Question

Find dx/dt when y=2 and dy/dt=1, given that x^4=8y^5-240 dx/dt=

Answer 1

Answer:

The value of $\frac{dx}{dt}$ is $\frac{160}{x^3}$.

Step-by-step explanation:

The given equation is

$x^4=8y^5-240$

We need to find the value of $\frac{dx}{dt}$.

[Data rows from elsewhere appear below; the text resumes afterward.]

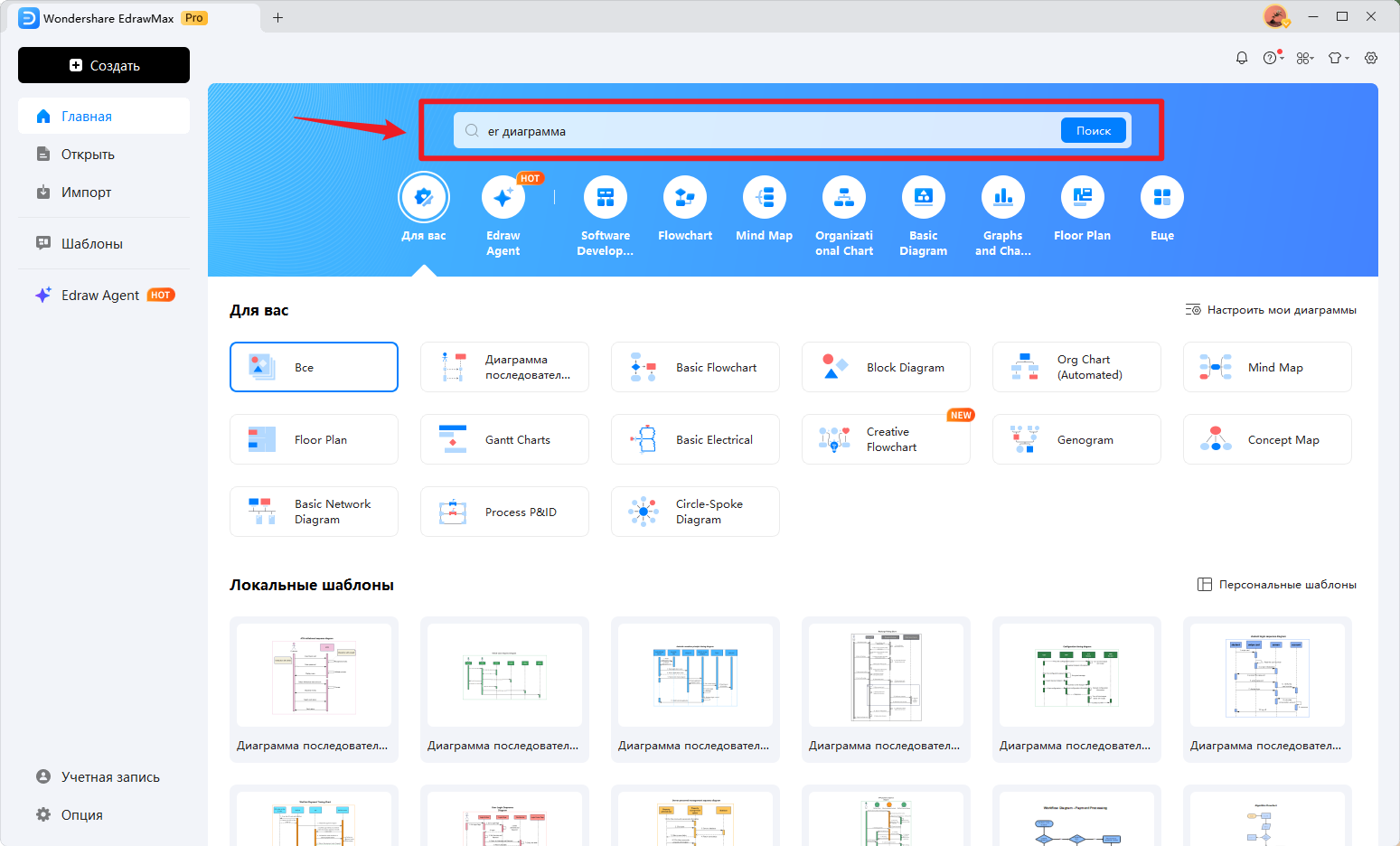Select the Floor Plan category icon
This screenshot has height=846, width=1400.
pyautogui.click(x=1082, y=198)
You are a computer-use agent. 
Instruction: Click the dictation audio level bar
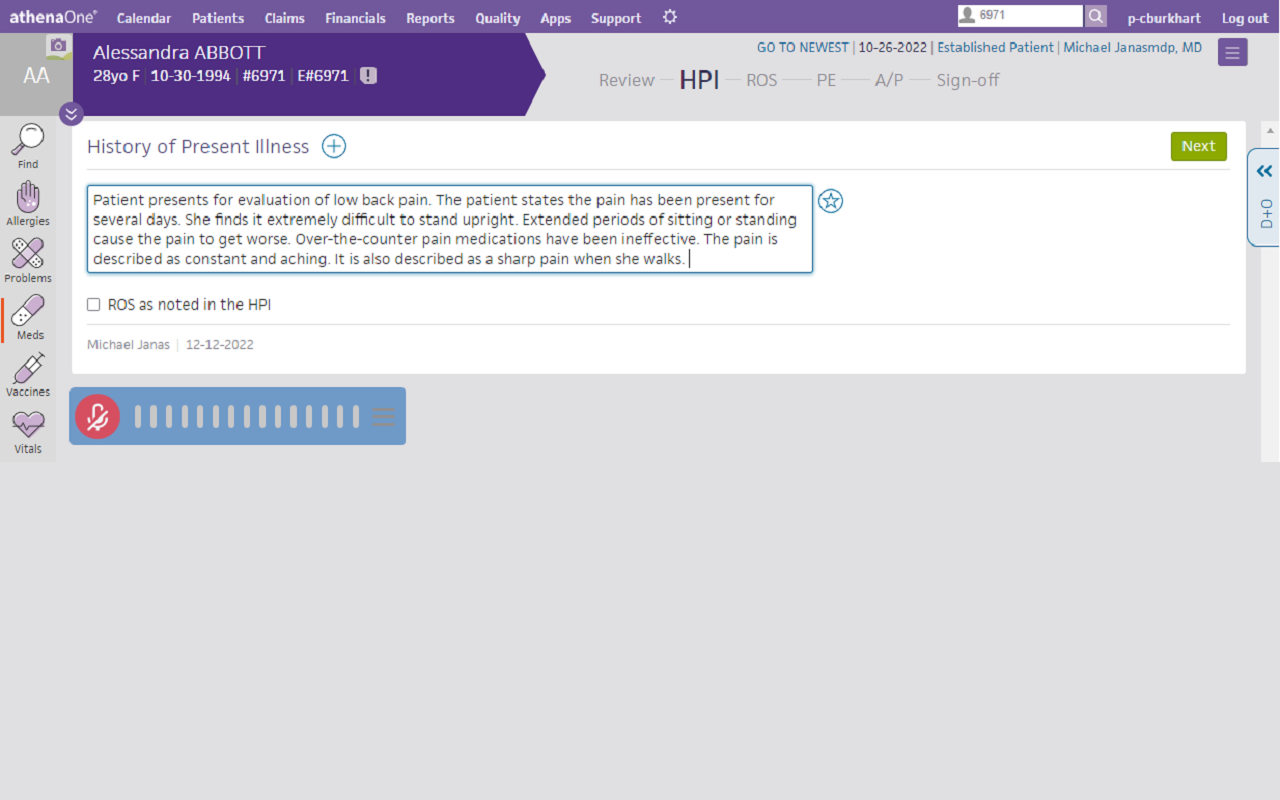[247, 417]
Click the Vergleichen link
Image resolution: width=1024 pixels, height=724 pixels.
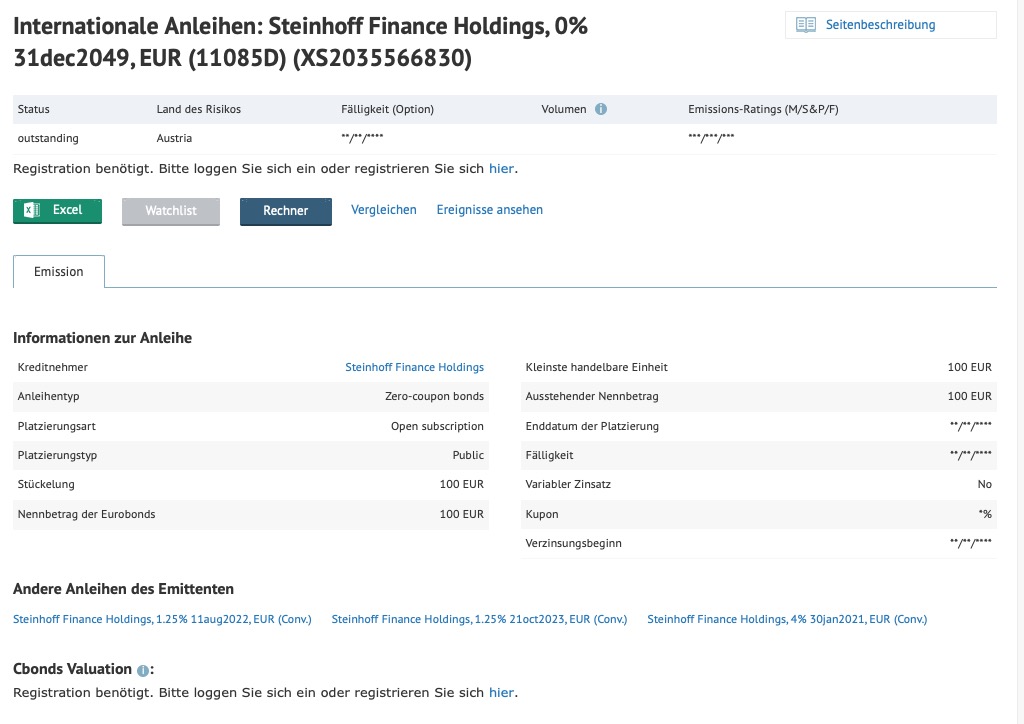point(383,210)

Differentiate with respect to t.

$4x^3\frac{dx}{dt}=8(5y^4)\frac{dy}{dt}-0$              $[\because \frac{d}{dx}x^n=nx^{n-1},\frac{d}{dx}C=0]$

$4x^3\frac{dx}{dt}=40y^4\frac{dy}{dt}$

It is given that y=2 and dy/dt=1, substitute these values in the above equation.

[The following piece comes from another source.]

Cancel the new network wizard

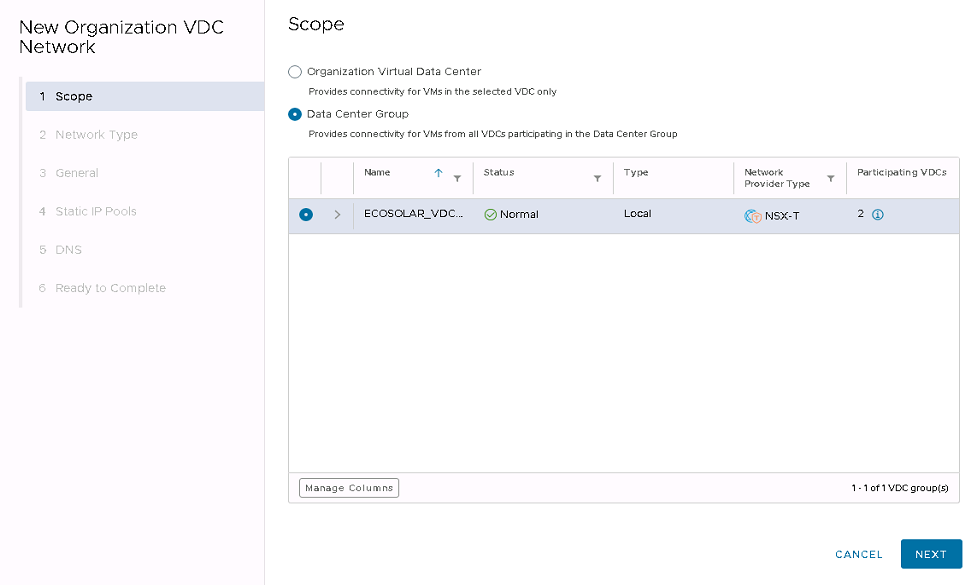tap(858, 554)
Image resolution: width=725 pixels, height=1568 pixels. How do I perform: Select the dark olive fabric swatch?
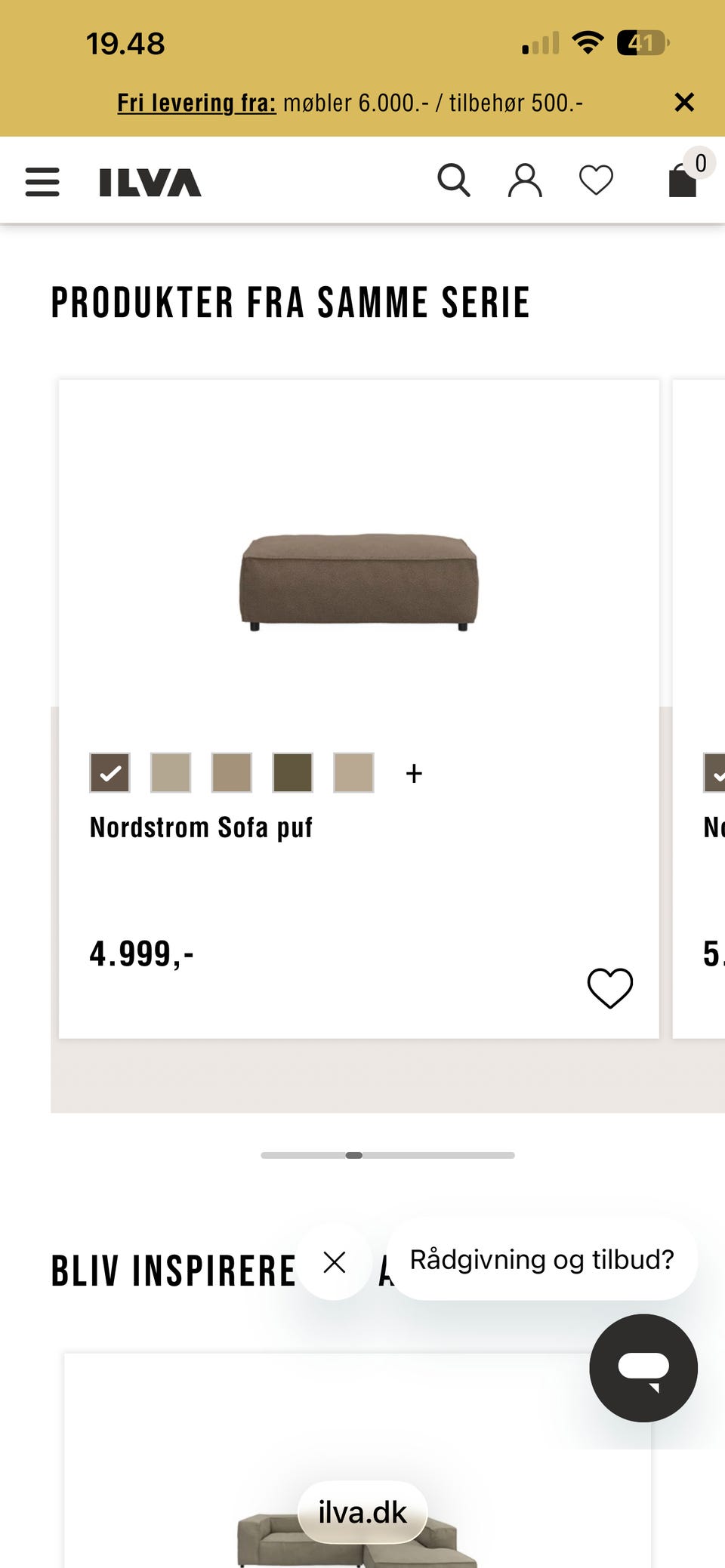(x=292, y=772)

$4x^3\frac{dx}{dt}=40(2)^4(1)$

$4x^3\frac{dx}{dt}=40(16)(1)$

$4x^3\frac{dx}{dt}=640$

Divide both sides by 4x³.

$\frac{dx}{dt}=\frac{640}{4x^3}$

$\frac{dx}{dt}=\frac{160}{x^3}$

Therefore the value of $\frac{dx}{dt}$ is $\frac{160}{x^3}$.